À votre question, je rajouterai ceci : aujourd’hui, les écrans réduisent le corps et le portrait au statut de modèles, pour une représentation très différente du corps politique et social en souffrance, laquelle se perçoit tous les jours et dans chaque rue de Paris. Cette donne actuelle, que je pensais historique, dix-neuvièmiste, m’oblige à la considérer pour traiter du genre pictural dont il est ici question.

O.C. : Très bien. Alors terminons par un exercice de transmission ; pourriez-vous nous décrire le tableau de vous que vous préférez et nous expliquer pourquoi vous en êtes particulièrement satisfait ?
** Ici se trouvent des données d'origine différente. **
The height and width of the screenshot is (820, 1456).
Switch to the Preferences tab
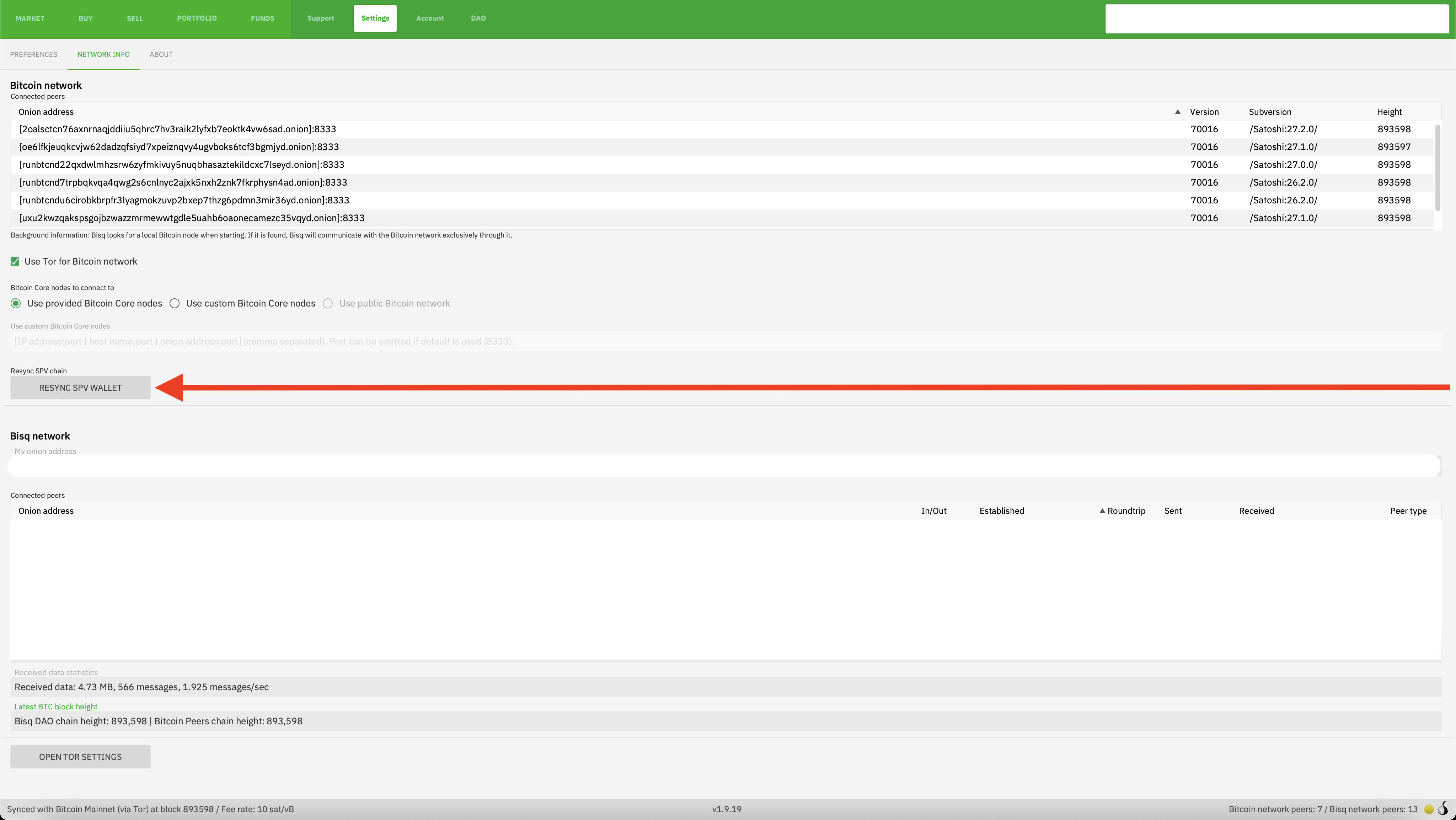tap(33, 54)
J.F. : Parmi les peintures, il y a un portrait blanc qui existe grâce à toutes les couches qui le précèdent. La composition finale est une fine pellicule de couleur vibratile qui laisse respirer ses dessous. Je tiens à signaler que j’ai aimé chaque étape de sa réalisation, ce qui m’a permis de respecter les temps de séchage. Chaque état intermédiaire laissait supposer une amélioration possible de la figure dans ses rapports à l’écriture peinte et c’est la dernière version qui m’a fait comprendre précisément la qualité des précédentes.

 

Phylactères n°8, technique mixte sur papier de soie, 50 x 77 cm, 2024.